### [YOUR TASKS]
1. Translate this sentence from the passage on eye exams into Spanish: "Early detection is key to treating such diseases and preventing any vision loss."
2. According to the passage on eye exams, what portion of the population does myopia affect?
3. Recast the paragraph of the passage on eye exams that begins "At your routine exam" as a bulleted list that keeps its main facts.

Comprehensive eye exams are essential to maintaining good eye health. In addition to correcting vision problems, a routine exam can detect many eye diseases, such as glaucoma, before any symptoms are present. Early detection is key to treating such diseases and preventing any vision loss.
Many people get eye exams because they are experiencing difficulty with their vision. The most common vision problems include myopia (nearsightedness), hyperopia (farsightedness), astigmatism, and presbyopia. Myopia affects about 25% of the population and results in the ability to see clearly up-close, but not at a distance. Hyperopia has the opposite effect, affecting the ability to clearly see near objects. Astigmatism is an irregular curvature of the cornea that makes it difficult for the eye to focus clearly at any distance. This condition can occur in conjunction with nearsightedness or farsightedness.
Presbyopia affects older people due to the natural loss of flexibility of the lens as we age. Individuals with this condition can no longer focus up-close and need glasses for activities such as reading or using the computer.
At your routine exam, the doctor will assess the overall health and function of your eyes. The sharpness of your vision will be checked with visual acuity tests. A pressure test checks for glaucoma. The doctor may dilate your eyes using drops to get a better view of the internal structures of your eye. If you have been dilated, you should not expose your eyes to bright light for a few hours after the exam until the effects of the drops wear off.
Frequency of Comprehensive Eye Exams
If you are under 40 and have no known eye conditions or diseases, you should have your eyes checked about every two years; if you are over 40, every year is strongly recommended.
If any other conditions are detected during the exam, the doctor will recommend the appropriate treatment or refer you to a specialist.

Items from a dataset:
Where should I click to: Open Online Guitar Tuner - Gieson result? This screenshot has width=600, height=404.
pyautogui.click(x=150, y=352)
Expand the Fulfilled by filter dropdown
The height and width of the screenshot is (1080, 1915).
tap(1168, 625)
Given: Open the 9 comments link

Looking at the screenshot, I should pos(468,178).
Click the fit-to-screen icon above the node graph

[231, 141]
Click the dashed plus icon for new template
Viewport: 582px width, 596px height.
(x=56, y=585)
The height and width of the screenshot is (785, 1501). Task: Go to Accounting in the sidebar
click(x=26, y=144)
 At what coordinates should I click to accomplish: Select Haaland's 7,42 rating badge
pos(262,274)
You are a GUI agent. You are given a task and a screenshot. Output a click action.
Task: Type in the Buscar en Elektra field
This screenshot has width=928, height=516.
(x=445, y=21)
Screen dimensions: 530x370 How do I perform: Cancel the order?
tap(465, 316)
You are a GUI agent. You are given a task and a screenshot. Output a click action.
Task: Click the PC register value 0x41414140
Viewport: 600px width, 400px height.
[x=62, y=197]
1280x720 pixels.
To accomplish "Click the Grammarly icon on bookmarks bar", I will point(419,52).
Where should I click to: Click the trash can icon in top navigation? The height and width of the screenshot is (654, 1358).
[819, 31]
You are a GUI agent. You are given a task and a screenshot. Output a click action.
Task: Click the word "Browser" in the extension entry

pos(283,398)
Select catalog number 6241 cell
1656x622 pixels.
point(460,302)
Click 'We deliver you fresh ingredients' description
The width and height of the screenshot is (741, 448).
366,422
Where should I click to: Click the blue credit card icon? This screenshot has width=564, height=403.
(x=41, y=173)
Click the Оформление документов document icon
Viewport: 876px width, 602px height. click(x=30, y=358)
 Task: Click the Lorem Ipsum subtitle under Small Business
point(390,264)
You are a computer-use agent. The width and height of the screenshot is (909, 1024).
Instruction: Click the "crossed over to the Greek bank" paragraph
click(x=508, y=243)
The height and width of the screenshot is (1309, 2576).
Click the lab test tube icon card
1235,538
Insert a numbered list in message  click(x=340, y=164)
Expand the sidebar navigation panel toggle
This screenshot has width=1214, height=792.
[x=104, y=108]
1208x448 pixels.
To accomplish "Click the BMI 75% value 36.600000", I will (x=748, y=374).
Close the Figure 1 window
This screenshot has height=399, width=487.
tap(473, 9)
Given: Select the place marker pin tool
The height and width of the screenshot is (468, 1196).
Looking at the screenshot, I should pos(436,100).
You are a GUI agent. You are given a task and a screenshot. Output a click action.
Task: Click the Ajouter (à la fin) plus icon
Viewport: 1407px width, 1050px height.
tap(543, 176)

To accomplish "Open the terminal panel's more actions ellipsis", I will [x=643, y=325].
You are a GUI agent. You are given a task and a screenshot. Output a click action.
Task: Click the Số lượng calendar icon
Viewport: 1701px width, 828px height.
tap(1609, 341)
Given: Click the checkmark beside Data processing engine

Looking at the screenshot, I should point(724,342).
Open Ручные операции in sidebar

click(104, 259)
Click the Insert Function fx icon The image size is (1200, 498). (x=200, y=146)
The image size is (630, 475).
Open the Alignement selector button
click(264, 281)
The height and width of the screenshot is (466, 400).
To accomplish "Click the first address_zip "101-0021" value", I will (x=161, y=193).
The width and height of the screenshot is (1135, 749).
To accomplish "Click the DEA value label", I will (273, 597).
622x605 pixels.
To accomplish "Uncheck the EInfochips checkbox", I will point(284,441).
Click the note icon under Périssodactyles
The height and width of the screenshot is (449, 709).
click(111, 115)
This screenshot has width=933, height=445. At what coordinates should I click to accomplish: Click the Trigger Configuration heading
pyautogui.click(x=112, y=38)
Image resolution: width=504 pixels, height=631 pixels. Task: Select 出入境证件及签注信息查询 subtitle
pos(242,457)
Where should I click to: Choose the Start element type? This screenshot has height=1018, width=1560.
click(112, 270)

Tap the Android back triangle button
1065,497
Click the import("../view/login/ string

### [RESPONSES PER TASK]
1. La detección temprana es clave para tratar dichas enfermedades y prevenir cualquier pérdida de visión.

2. Myopia affects about 25% of the population.

3.
- The doctor assesses the overall health and function of your eyes.
- Visual acuity tests check the sharpness of your vision.
- A pressure test checks for glaucoma.
- The doctor may dilate your eyes with drops to see the internal structures better.
- After dilation, avoid bright light for a few hours until the drops wear off.